Duquesne on target in win
College Football Videos
Usually cold-shooting Duquesne shook off a 36-point loss at Xavier three days earlier to enjoy its best shooting performance in more than a month and beat Saint Joseph's, 74-71, on Sunday at Palumbo Center.
The Dukes shot 52.8 percent, their best showing since a season-high 57.4 against St. Francis (Pa.) on Dec. 22, and limited Saint Joseph's to 37.9.
For Duquesne (11-10, 2-5 Atlantic 10), it turned into a more difficult challenge than needed. While the Dukes found their range from the field, their free-throw shooting woes continued.

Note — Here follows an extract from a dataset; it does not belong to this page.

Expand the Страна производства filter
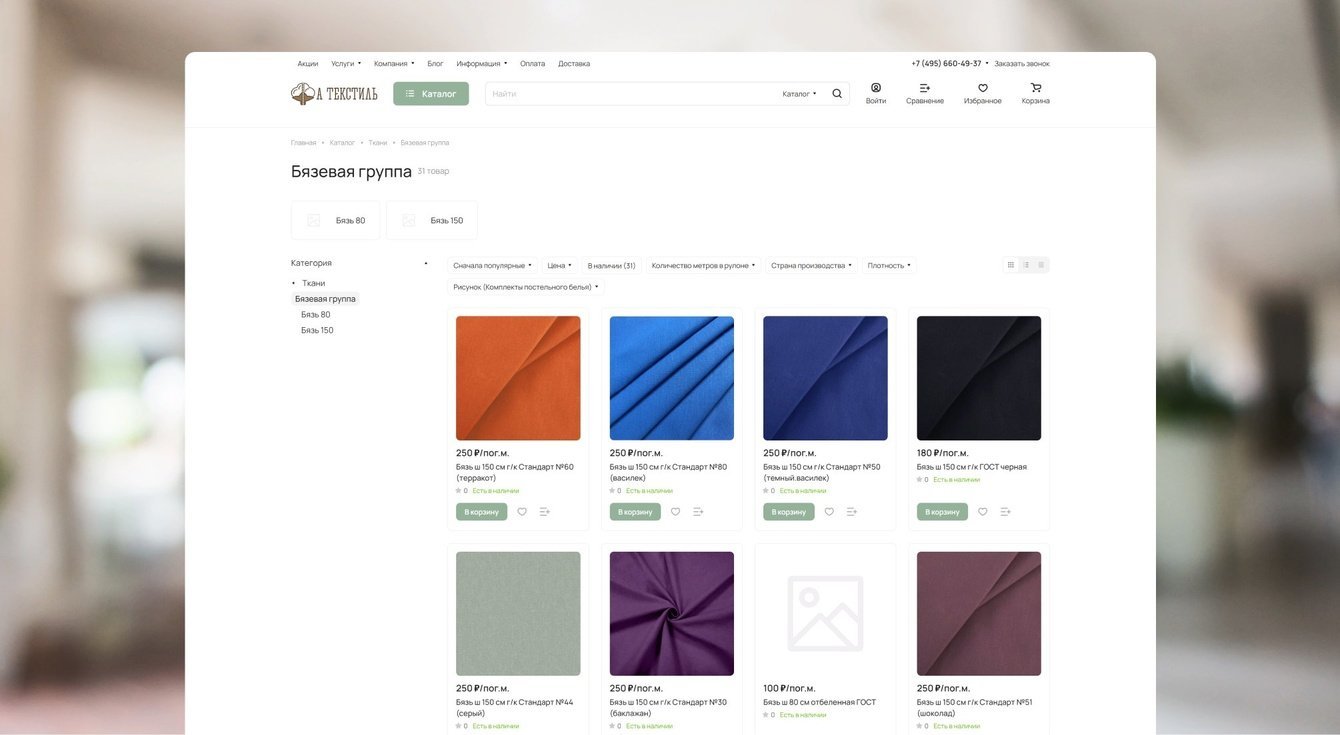The height and width of the screenshot is (735, 1340). pos(811,266)
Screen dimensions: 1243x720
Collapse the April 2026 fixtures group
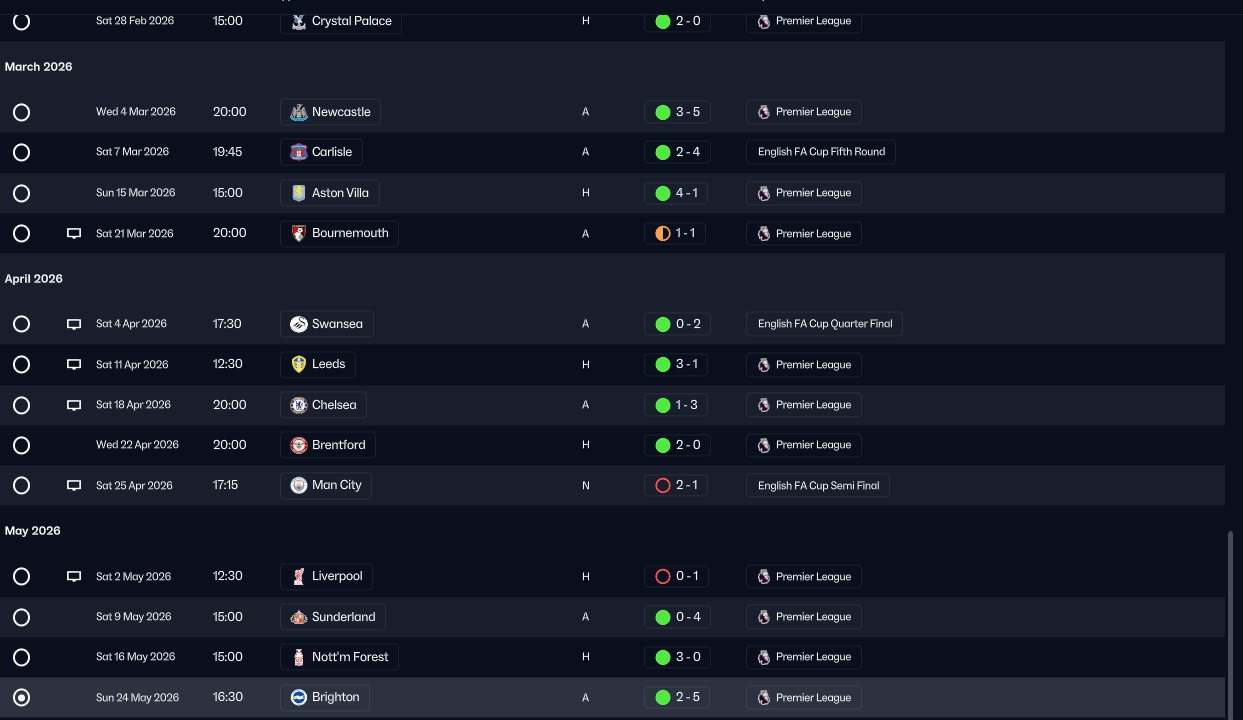(34, 279)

They wound up 14 for 25 from the line after failing to convert 10 of 21 attempts in the second half, including several critical misses late in the game, prompting coach Ron Everhart to joke about his playing days at Virginia Tech.
"I don't think I missed 10 free throws in my career," he said with a groan. "I've gone from watching us miss free throws to not watching. We missed free throws down the stretch and made it tough, but we won the game, and our kids got some confidence."
Duquesne came in ranked last in the A-10 in free-throw shooting (60.3 percent) and 3-point shooting (24.8), where they also continued to struggle, making just 4 of 19.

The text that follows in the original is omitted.